» **THE TASK**
Please return only the lines between the line with "Given: Click the green start circle on canvas" and the final line of the entries, both included, and exclude pictures.
PROVIDED ENTRIES Start Marker
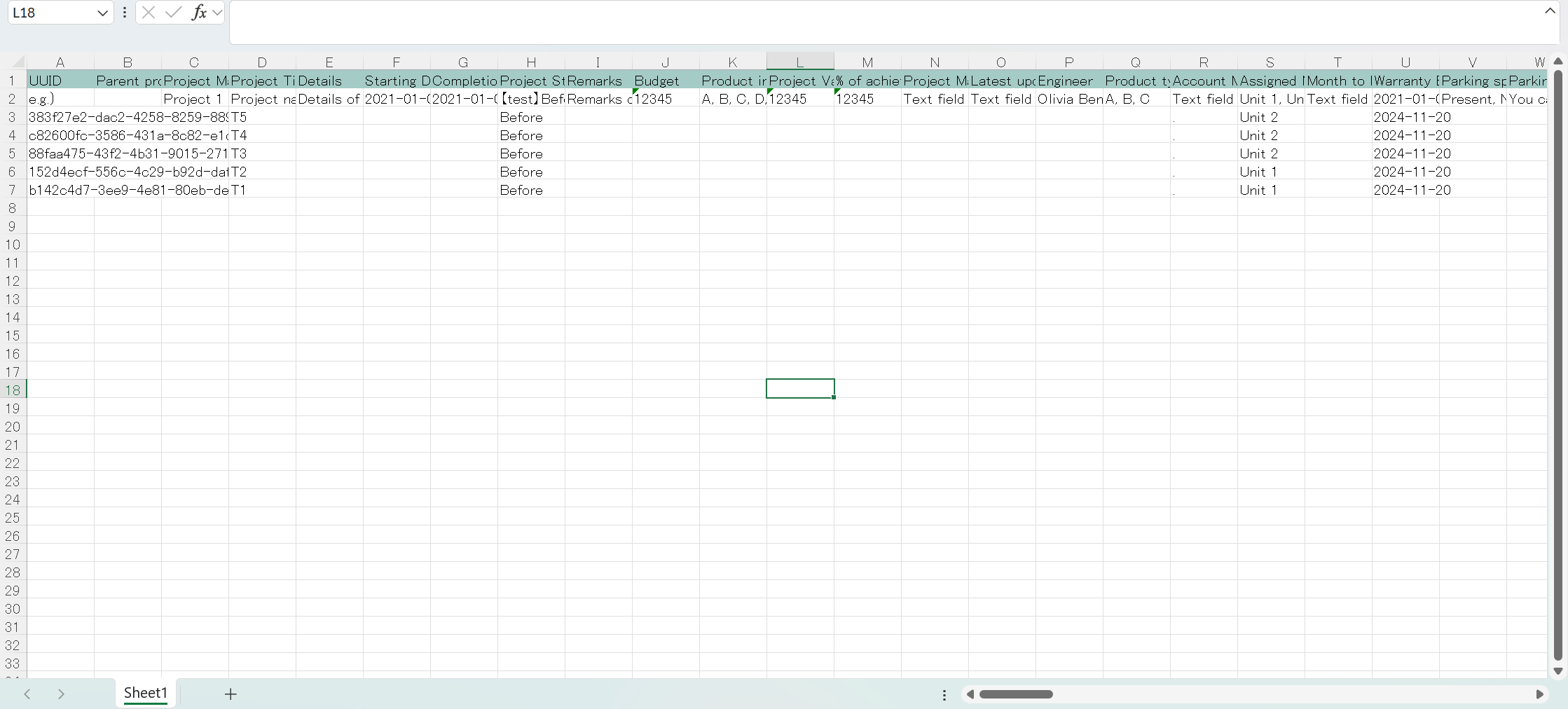Screen dimensions: 1568x709
Task: Select cell containing Olivia Ben engineer
Action: tap(1069, 99)
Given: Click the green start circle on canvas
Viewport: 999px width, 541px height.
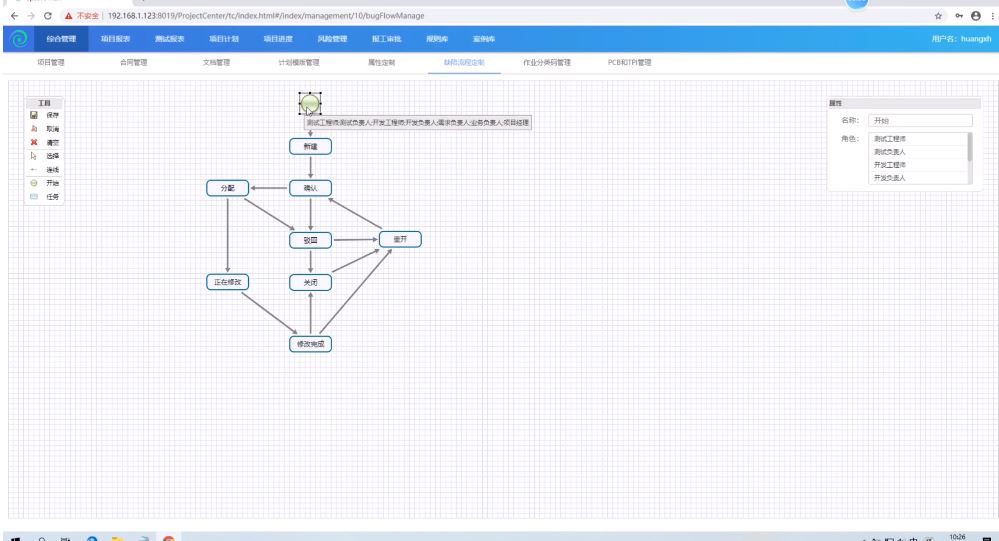Looking at the screenshot, I should coord(310,103).
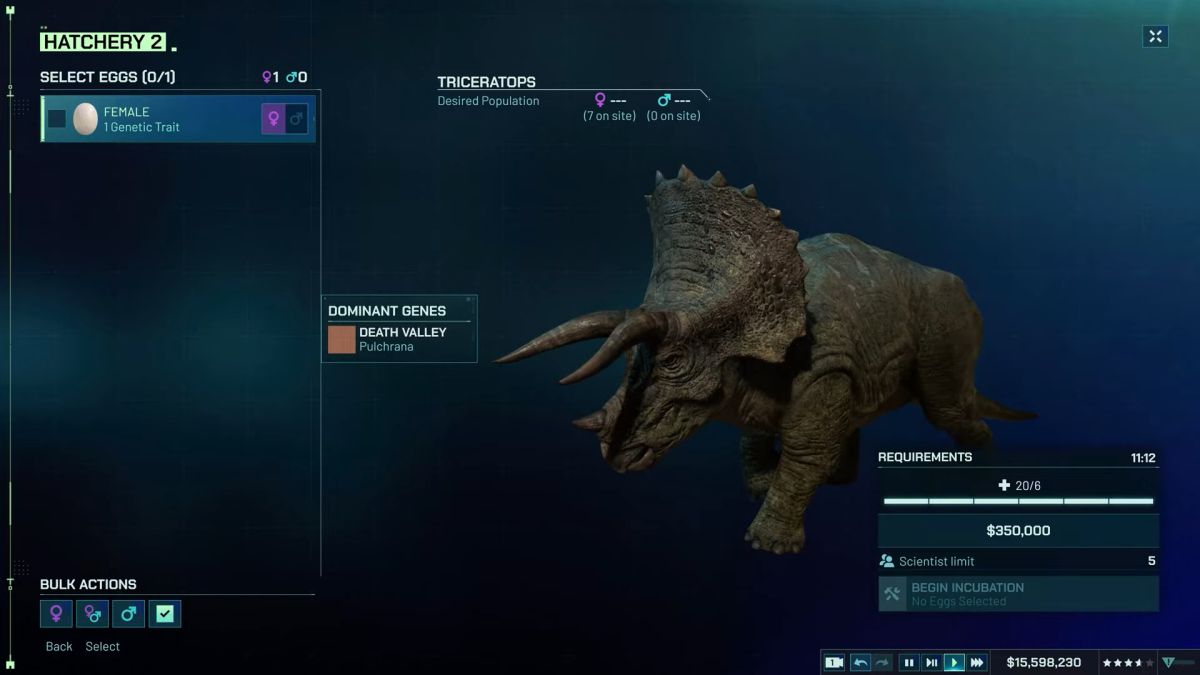Select the white egg thumbnail

click(x=85, y=119)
PROVIDED ENTRIES End Marker
» **RESULT OF THE TASK**
Given: Click the green start circle on canvas
Viewport: 999px width, 541px height.
Looking at the screenshot, I should coord(310,103).
Select the white egg thumbnail

click(x=85, y=119)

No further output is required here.